Yves Saint Laurent

Drama, F 2014
Newcomer Pierre Niney verkörpert den Designer

Newcomer Pierre Niney verkörpert den Designer

YSL - drei Buchstaben, hinter denen sich das bewegte Leben und Schaffen eines der größten Modeschöpfer verbirgt. Yves Saint Laurent hat die Mode revolutioniert, die schönsten Frauen der Welt eingekleidet, 1971 nackt für sein Männerparfüm "YSL Homme" posiert, Männer geliebt und war süchtig nach Alkohol und Drogen. Reichlich Stoff für den Film "Yves Saint Laurent", der nun anläuft.

Das Leben und Schaffen des 2008 verstorbenen manisch-depressiven Mode-Genies könnte mehrere Filme füllen.
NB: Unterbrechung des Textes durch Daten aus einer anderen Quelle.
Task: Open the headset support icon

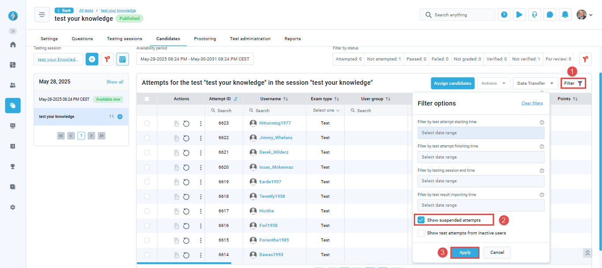Action: click(535, 15)

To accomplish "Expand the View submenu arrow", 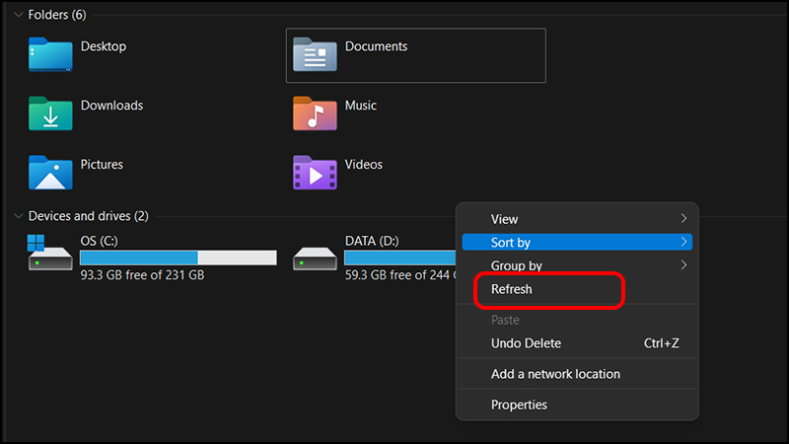I will tap(683, 218).
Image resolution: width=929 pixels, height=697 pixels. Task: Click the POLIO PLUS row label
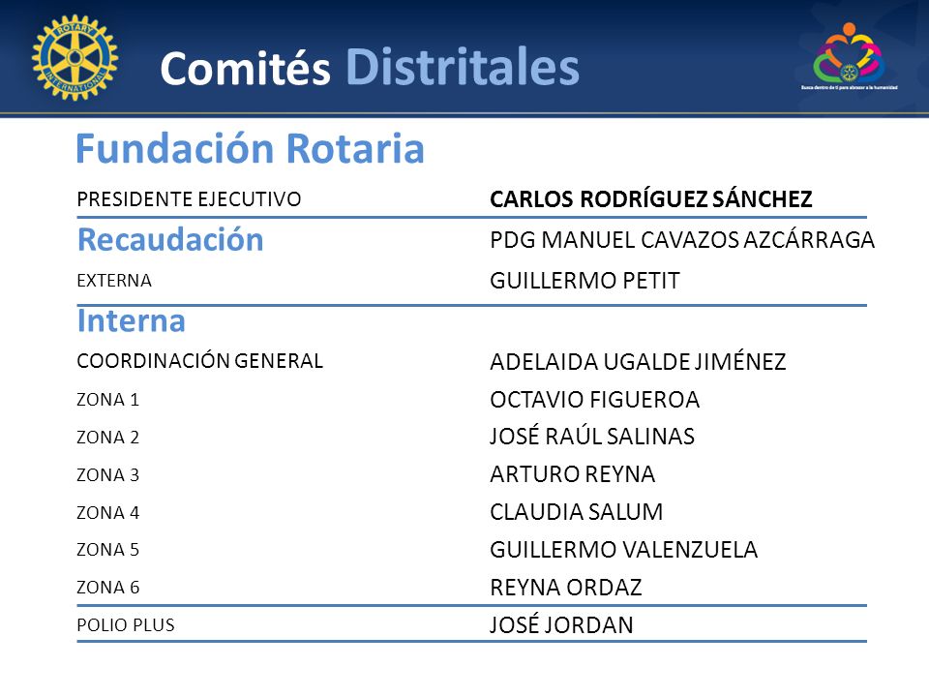click(x=126, y=625)
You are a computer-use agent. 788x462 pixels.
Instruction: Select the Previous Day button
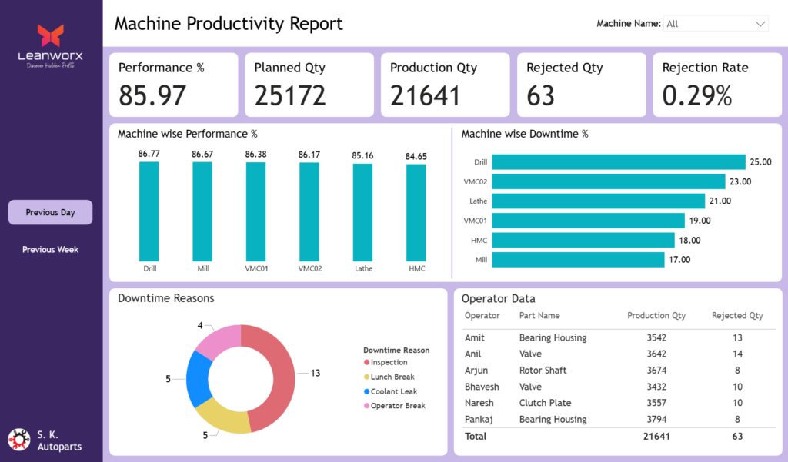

Der französische Regisseur Jalil Lespert hat sich in seinem Biopic für die Jahre zwischen 1957 und 1976 entschieden - und mehr für das Leben von YSL als das Schaffen. Angelehnt hat er sich dabei an die 1995 und seitdem mehrmals neu aufgelegte Biografie von Laurence Benaïm, die erste und ausführlichste Lebensbeschreibung des Ausnahmedesigners. Sie erschien noch zu Lebzeiten von YSL und geht auf den Menschen ein, der sich hinter der dreibuchstabigen Erfolgsmarke versteckt.

Yves Saint Laurent umgaben zeitlebens Rätsel und Gerüchte - auch um seinen Tod im Juni 2008 im Alter von 71 Jahren. Offiziell starb er an einem Gehirntumor. Manche vermuteten jedoch, er sei an Aids gestorben. "Yves Saint Laurent war komplex. Er war genial, modern, zartbesaitet und zutiefst unglücklich", charakterisierte Pierre Niney den Modezar, den er in dem Film brillant verkörpert.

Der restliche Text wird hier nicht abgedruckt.